Earlier in her career, when facialist Vee Mistry used steam and piping hot towels on her clients, something didn’t feel right. “I always felt like I was cooking the face,” she says. At the end of each treatment, she would reassure the client that the redness would calm down in the subsequent 40 hours, but she would think, “How does this make sense? Shouldn’t they be leaving looking better than the way they did before they came in?”

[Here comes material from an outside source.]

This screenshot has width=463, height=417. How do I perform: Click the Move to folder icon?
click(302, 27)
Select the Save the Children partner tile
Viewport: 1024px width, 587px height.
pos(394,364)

In the following years, Mistry began to remove heat from her aesthetic services. “I started using cold water and eliminating hot towels,” she says. “The skin just looked that much better. And so slowly I got rid of all the heat and just went cold.” Now, her facials are delivered chilled on a heated table. Clients are covered in a plush blanket and leave “glowing and happy.” As for blackhead extraction, she uses chemical acids like salicylic, glycolic, and lactic to facilitate the process instead of steam. “These are the emulsions that really help dislodge things at a follicular level,” she says. Clients new to cold facials, which she provides at her Toronto studio Skin by Vee, are sometimes skeptical whether she’ll be able to deliver a deep cleanse. But once they see the results—Mistry also uses massage and sculpts the face with her cold gua sha cryo sticks—they leave convinced.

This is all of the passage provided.